The Unnamable Present is a 2017 meditation by Roberto Calasso on the re-emergence of nationalism and totalitarianism in global politics and culture in the context of an artificially intelligent contemporary world-system. The ninth volume of Calasso's nameless cycle of reflections which began with the Ruin of Kasch, it is composed of two longer essays entitled "Tourists and Terrorists" and "The Vienna Gas Company" followed by a brief coda called "Sighting of the Towers."

Essays 
Tourists and Terrorists

Calasso discusses the feedback relationship between the rise of internet pornography and the rise of  Islamic terrorism in the 21st century: how the unmanageable and inexorable spread of pornography in culturally Muslim countries helped to fuel a radical (and ultimately violent) reaction against the West, how the consumerist model of "tourist" culture denudes the existential vapidity of the secular Enlightenment, and how all of these elements have contributed to a moment of cultural and geopolitical breakdown characterized by anomie, broken epistemology and existential threat by the time we arrive at the book's present in the immediate aftermath of the elections of a string of nationalist world-leaders including Donald Trump, Duterte, Orban, Bolsinaro and others.
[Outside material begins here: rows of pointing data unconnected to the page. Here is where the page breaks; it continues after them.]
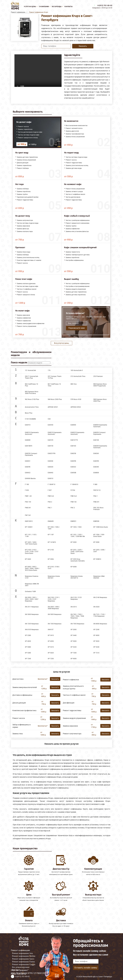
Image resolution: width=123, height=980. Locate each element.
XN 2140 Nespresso (100, 597)
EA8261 (28, 461)
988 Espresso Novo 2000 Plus (100, 400)
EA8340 (96, 467)
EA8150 (50, 446)
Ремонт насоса (19, 718)
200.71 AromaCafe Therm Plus (32, 377)
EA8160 (73, 446)
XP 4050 (51, 641)
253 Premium (98, 376)
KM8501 (73, 521)
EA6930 (50, 425)
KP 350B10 (97, 559)
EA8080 (28, 440)
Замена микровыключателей (24, 687)
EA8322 (73, 467)
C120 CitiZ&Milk (30, 419)
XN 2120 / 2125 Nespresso (76, 598)
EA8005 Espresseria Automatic (100, 426)
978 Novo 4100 (76, 399)
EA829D (96, 461)
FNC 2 (73, 508)
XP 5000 (73, 641)
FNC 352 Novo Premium (98, 509)
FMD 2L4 (51, 496)
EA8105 (50, 440)
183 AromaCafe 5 (77, 370)
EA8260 (96, 453)
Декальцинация (19, 703)
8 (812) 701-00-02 (105, 5)
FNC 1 (50, 508)
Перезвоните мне (76, 328)
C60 (49, 419)
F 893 (27, 490)
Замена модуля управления (74, 718)
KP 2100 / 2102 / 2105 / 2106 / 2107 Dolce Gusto (32, 552)
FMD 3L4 (73, 496)
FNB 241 (96, 502)
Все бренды (56, 6)
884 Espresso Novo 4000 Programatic (100, 385)
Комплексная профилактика (24, 710)
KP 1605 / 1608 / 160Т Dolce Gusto (31, 543)
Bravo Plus (29, 413)
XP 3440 (73, 635)
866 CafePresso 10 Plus (32, 385)
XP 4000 (96, 635)
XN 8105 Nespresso (32, 630)
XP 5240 (96, 647)
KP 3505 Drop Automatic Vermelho (78, 560)
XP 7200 (73, 653)
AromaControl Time (32, 407)
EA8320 (50, 467)
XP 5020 (96, 641)
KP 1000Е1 (29, 527)
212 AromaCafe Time (78, 376)
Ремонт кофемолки (71, 679)
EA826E (50, 461)
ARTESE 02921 (53, 407)
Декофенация (69, 703)
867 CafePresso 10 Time (54, 385)
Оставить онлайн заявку (86, 967)
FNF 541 (28, 515)
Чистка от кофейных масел (74, 695)
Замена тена (18, 733)
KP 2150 (51, 550)
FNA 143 (28, 502)
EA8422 (28, 473)
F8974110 (97, 490)
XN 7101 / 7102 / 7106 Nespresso (99, 615)
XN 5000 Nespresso (32, 614)
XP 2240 (96, 630)
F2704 (73, 490)
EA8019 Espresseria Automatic (54, 433)
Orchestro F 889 (30, 592)
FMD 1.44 (28, 496)
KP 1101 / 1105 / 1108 (31, 535)
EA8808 (96, 473)
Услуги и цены (30, 6)
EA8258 (73, 453)
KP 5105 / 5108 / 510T (54, 568)
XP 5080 (28, 647)
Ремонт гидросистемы (72, 710)
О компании (44, 6)
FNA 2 (50, 502)
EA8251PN (51, 453)
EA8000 (73, 425)
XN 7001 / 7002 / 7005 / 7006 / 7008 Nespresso (77, 616)
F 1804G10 (74, 484)
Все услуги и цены (61, 343)
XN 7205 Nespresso (32, 624)
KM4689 (51, 521)
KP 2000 (73, 542)
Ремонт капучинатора (72, 733)
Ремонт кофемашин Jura (22, 953)
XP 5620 (51, 653)
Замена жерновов (70, 726)
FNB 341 (28, 508)
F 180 (27, 484)
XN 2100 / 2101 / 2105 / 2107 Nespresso (54, 599)
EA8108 (96, 440)
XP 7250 (51, 659)
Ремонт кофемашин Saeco (23, 959)
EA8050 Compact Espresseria (99, 433)
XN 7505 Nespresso (77, 624)
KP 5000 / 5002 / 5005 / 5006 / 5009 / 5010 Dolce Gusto (32, 568)
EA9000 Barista (30, 478)
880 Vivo (73, 384)
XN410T (50, 630)
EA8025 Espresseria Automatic (77, 433)
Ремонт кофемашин (21, 950)
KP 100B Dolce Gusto (101, 527)
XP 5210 (51, 647)
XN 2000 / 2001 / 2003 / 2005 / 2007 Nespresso (32, 599)
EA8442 (50, 473)
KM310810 (29, 521)
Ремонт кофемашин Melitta (24, 956)
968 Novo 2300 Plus (54, 399)
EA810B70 (29, 446)
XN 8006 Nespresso (100, 624)
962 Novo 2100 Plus (32, 399)
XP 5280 (28, 653)
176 (49, 370)
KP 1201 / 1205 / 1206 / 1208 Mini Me (78, 535)
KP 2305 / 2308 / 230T (99, 550)
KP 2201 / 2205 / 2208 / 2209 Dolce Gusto (77, 552)
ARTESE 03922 (75, 407)
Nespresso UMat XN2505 (99, 577)
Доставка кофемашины (22, 695)
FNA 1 (95, 496)
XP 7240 (28, 659)
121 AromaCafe (30, 370)
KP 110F (51, 535)
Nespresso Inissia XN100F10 (77, 577)
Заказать (83, 46)
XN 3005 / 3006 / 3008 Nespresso (54, 608)
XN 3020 (96, 607)
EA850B (73, 473)
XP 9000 (73, 659)
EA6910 (28, 425)
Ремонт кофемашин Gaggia (24, 964)
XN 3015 (73, 607)
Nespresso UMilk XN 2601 (32, 585)
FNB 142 (73, 502)
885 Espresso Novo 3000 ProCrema (32, 392)
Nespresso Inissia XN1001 (54, 577)
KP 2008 (96, 542)
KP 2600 (28, 559)
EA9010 (50, 478)
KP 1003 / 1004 (76, 527)
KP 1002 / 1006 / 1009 (54, 528)
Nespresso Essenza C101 (32, 577)
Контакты (68, 6)
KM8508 (96, 521)
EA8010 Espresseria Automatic (32, 433)
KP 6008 (73, 566)
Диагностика (18, 679)
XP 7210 (96, 653)
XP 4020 (28, 641)
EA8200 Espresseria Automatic (100, 447)
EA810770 (74, 440)
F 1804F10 (51, 484)
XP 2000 (73, 630)
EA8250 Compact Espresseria (31, 454)
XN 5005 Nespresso (54, 614)
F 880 (95, 484)
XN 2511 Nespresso (32, 607)
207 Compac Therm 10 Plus (54, 377)
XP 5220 (73, 647)
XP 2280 (28, 635)
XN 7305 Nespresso (54, 624)
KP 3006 (51, 559)
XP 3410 (51, 635)
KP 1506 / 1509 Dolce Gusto (99, 535)
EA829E (28, 467)
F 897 (50, 490)
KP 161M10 (52, 542)
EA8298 (73, 461)
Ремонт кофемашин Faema (23, 961)
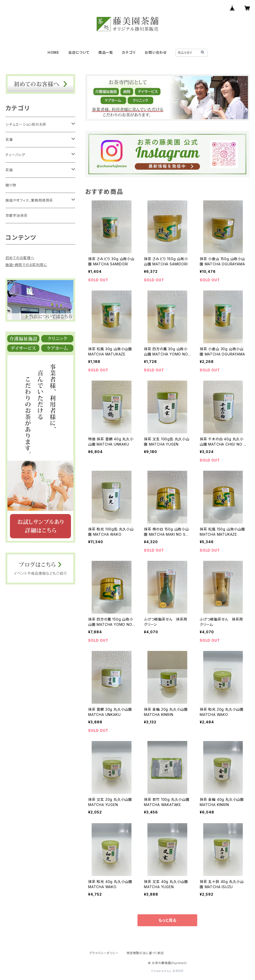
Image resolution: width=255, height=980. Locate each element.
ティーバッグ (15, 154)
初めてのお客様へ (20, 258)
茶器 (9, 170)
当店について (79, 52)
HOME (53, 52)
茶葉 (9, 139)
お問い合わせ (156, 52)
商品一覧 (105, 52)
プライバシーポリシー (104, 953)
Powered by (167, 971)
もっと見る (167, 920)
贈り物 (11, 185)
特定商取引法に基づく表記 (145, 953)
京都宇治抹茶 (16, 215)
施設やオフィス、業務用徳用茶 (29, 200)
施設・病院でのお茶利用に (26, 264)
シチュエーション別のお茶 (26, 124)
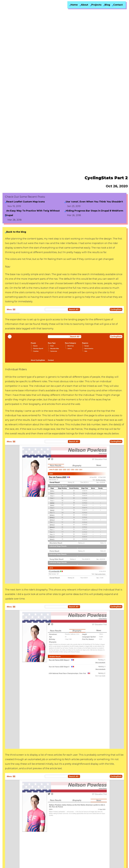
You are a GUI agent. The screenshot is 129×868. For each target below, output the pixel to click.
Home (74, 5)
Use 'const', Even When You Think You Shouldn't (94, 202)
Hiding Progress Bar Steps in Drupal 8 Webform (94, 211)
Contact (118, 5)
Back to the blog (16, 232)
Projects (96, 5)
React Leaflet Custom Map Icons (26, 202)
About (85, 5)
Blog (107, 5)
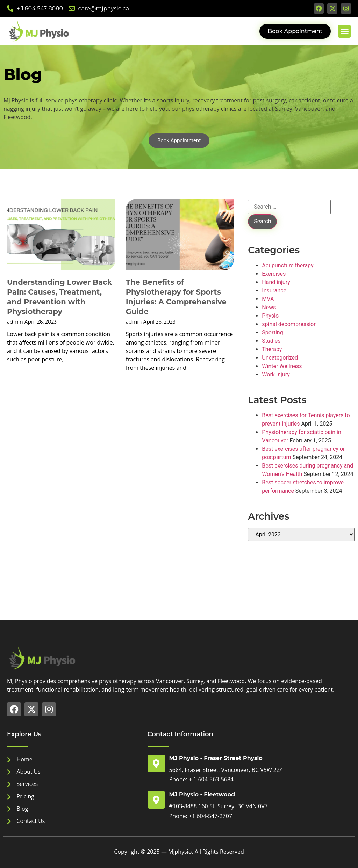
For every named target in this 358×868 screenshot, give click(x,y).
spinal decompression (289, 324)
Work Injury (276, 374)
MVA (268, 299)
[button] (344, 31)
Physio (270, 316)
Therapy (272, 349)
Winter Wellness (282, 366)
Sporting (272, 332)
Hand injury (276, 282)
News (269, 307)
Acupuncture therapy (287, 265)
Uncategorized (280, 357)
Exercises (274, 274)
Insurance (274, 290)
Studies (271, 341)
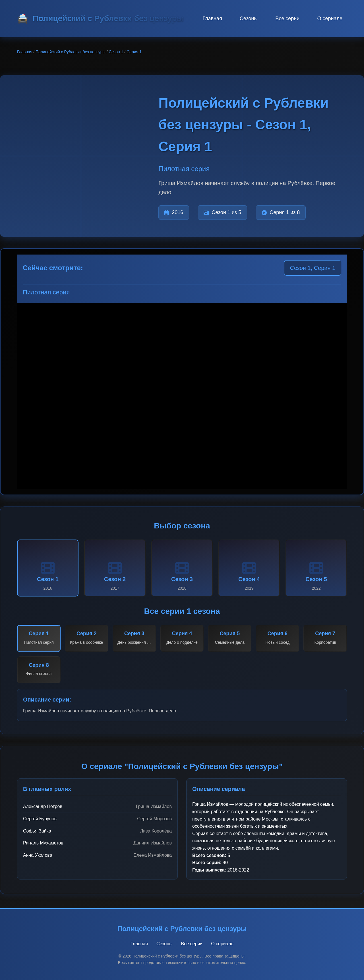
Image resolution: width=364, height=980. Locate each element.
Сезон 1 (116, 52)
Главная (212, 18)
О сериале (330, 18)
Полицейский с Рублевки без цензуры (71, 52)
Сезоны (249, 18)
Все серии (287, 18)
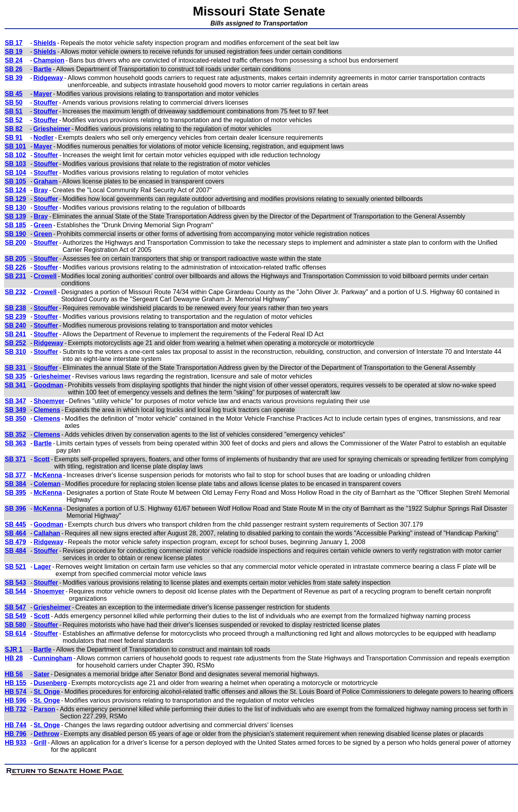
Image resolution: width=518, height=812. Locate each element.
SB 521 (15, 566)
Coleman (47, 484)
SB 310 (15, 351)
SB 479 (15, 542)
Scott (42, 459)
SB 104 (15, 172)
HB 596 (16, 700)
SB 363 (15, 443)
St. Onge (47, 691)
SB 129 (15, 199)
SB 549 (15, 616)
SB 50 (14, 102)
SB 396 (15, 508)
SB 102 (15, 155)
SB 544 (15, 591)
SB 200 (15, 242)
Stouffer (45, 102)
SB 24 (14, 60)
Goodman (48, 385)
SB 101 (15, 146)
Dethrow (47, 734)
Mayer (43, 94)
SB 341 (15, 385)
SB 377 (15, 475)
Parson (45, 709)
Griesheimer (51, 129)
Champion (49, 60)
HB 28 (14, 658)
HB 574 (16, 691)
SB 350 (15, 418)
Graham (46, 181)
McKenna (47, 475)
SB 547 (15, 607)
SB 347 (15, 401)
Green (43, 225)
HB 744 (16, 725)
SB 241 (15, 334)
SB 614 (15, 633)
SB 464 (15, 533)
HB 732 (16, 709)
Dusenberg (50, 683)
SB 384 (15, 484)
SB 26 (14, 69)
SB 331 (15, 367)
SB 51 (14, 111)
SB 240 (15, 325)
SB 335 (15, 376)
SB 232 (15, 292)
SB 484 (15, 550)
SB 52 (14, 120)
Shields (45, 43)
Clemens (47, 410)
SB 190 (15, 234)
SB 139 (15, 216)
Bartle (42, 69)
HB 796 (16, 734)
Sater (41, 674)
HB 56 (14, 674)
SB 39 (14, 78)
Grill (40, 742)
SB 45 (14, 94)
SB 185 (15, 225)
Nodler (43, 137)
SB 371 (15, 459)
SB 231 (15, 276)
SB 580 (15, 625)
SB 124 (15, 190)
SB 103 (15, 164)
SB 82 (14, 129)
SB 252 (15, 343)
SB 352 (15, 434)
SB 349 (15, 410)
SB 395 (15, 492)
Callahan (47, 533)
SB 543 (15, 582)
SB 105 (15, 181)
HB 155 (16, 683)
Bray (41, 190)
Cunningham (53, 658)
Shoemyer (49, 401)
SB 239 (15, 316)
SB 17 (14, 43)
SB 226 (15, 267)
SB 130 (15, 207)
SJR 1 (14, 649)
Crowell (45, 276)
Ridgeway (48, 78)
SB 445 (15, 524)
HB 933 (16, 742)
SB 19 (14, 51)
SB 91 (14, 137)
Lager (43, 566)
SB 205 (15, 258)
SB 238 (15, 308)
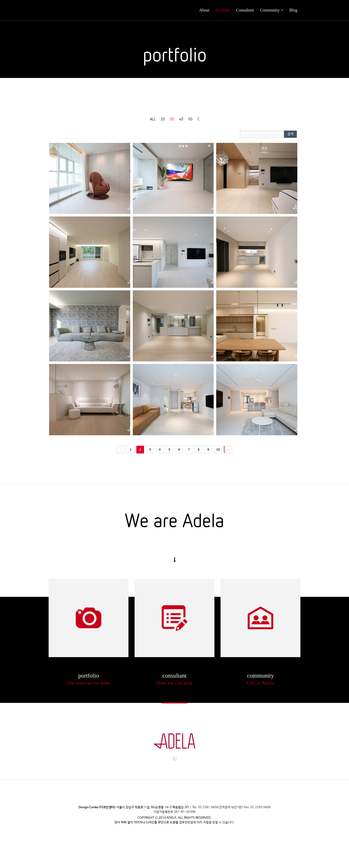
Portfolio (223, 10)
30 (172, 119)
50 (190, 119)
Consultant (245, 10)
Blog (293, 10)
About (204, 10)
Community (270, 10)
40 (181, 119)
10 (218, 450)
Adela (67, 10)
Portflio (88, 618)
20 (163, 119)
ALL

When combined with the context of the book's second essay, Calasso's reflections on utilitarianism and the metaphysics of free-market economy in this chapter reveal  thematic and structural affinities to the Dialectic of the Enlightenment: the book comes to resemble an updated, condensed version of Adorno and Horkheimer's magnum opus laced with narratives, anecdotes and biographical sketches from the period in which that work was written.

The Vienna Gas Company 

The title of this essay recalls a line from a grim joke told by Walter Benjamin in one of his World War II letters which presaged the nature and methods used to kill concentration camp victims in the (still ongoing and yet to be fully scaled in terms of its execution) Holocaust. The essay is an impressionistic evocation of the rise of Adolf Hitler and the Third Reich, with special emphasis on the perspectives of a wide variety of European intellectuals observing these events as they unfolded.